Ci può spiegare meglio?

All'IRE ogni reparto ha unificato competenze appartenenti a diversi settori diagnostico-terapeutici. Questa scelta assicura la continuità di cura lungo tutto l'arco della malattia, fino all'assistenza domiciliare e alla convenzione con l'hospice per le cure palliative. Credo infatti che l'eccellenza della clinica e della ricerca da sole non bastino e che per fornire benefici reali a ogni persona colpita da tumore, e alla sua famiglia, la qualità debba sempre viaggiare insieme a un'attenzione e a una cura globali.

Lei è sempre stato in prima linea nel tentativo di arginare la fuga dei cervelli. Anzi, proprio durante la sua direzione molti sono tornati e hanno scelto proprio il Regina Elena per lavorare. Come sta andando il ‘reclutamento' dall'estero?

L'IRE in questi anni ha lavorato benissimo, come testimoniano ricercatori che dopo esperienze nelle più prestigiose strutture estere sono tornati in Italia scegliendo il nostro Istituto. Abbiamo fornito loro un obiettivo preciso, naturalmente: studiare i meccanismi genetici alla base dei tumori e mettere a punto le cure del futuro. Una sfida mondiale, alla quale l'Italia si prepara a partecipare con il Rome Oncogenic Centre (ROC) una struttura voluta proprio dal Regina Elena. Il ROC di Roma è, insieme a quello di Milano, il primo esempio della nuova rete della ricerca italiana in questo settore. Sono sicuro che le nostre Istituzioni sapranno supportare adeguatamente questo progetto. Si tratta infatti di consentire, a quanti lo chiedono, di poter fare ricerca d'eccellenza restando in Italia per sviluppare un settore, quello della biomedicina, strategico per lo sviluppo futuro del nostro Paese.

Quali i futuri progetti dell'IRE. O per scaramanzia, quali sarebbero se rimanesse?
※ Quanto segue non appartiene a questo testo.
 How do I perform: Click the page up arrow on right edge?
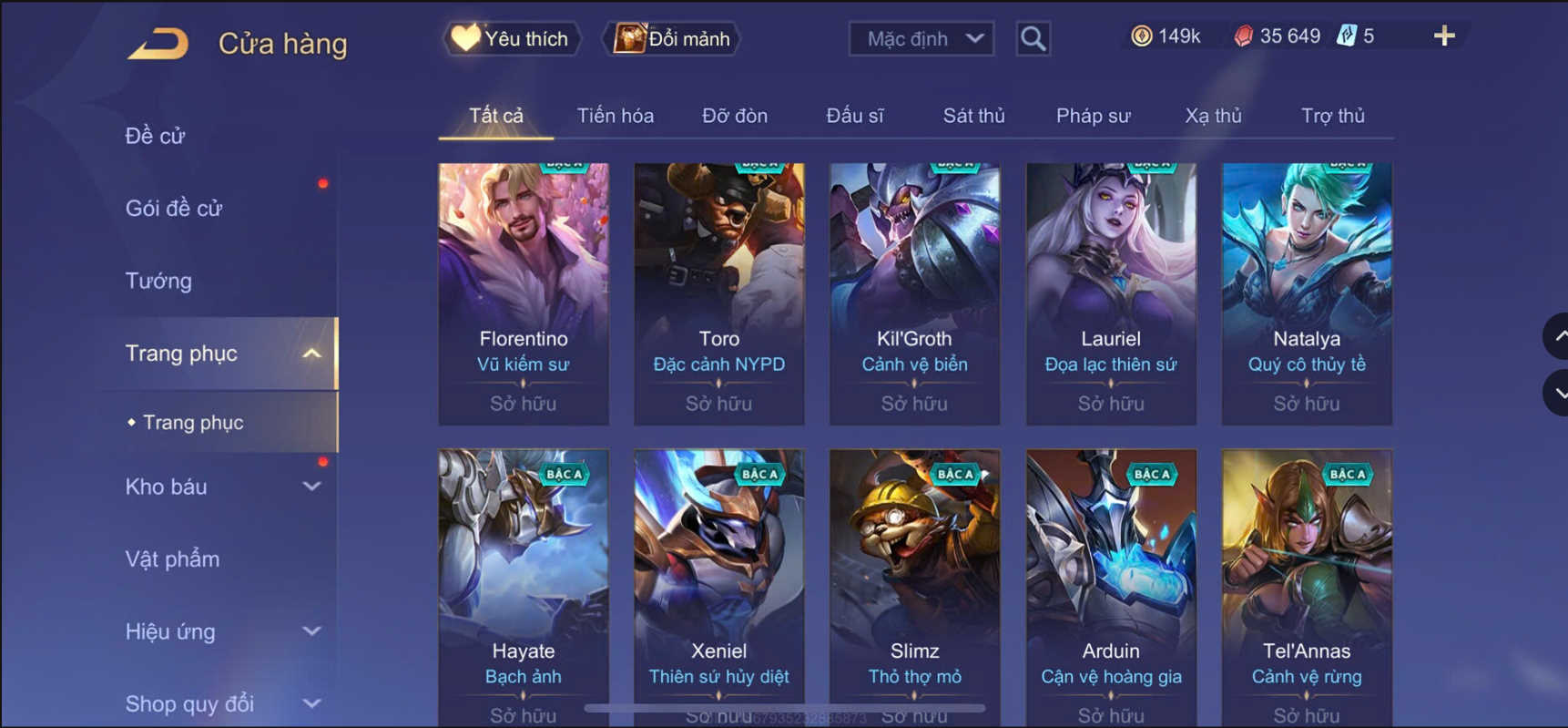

Il programma del futuro, costruito negli anni insieme ai miei collaboratori, riguarda la biologia molecolare applicata all'oncologia. È molto ambizioso e era garantito da un importante finanziamento di 20 milioni di euro. Ora tutto si è fermato e dobbiamo ripartire da zero. Speriamo di riuscire comunque ad utilizzare almeno una parte di quei finanziamenti, affiancando risorse che possono arrivare anche dal privato, da amici e da quei numerosi sostenitori che hanno sempre aiutato il nostro Istituto.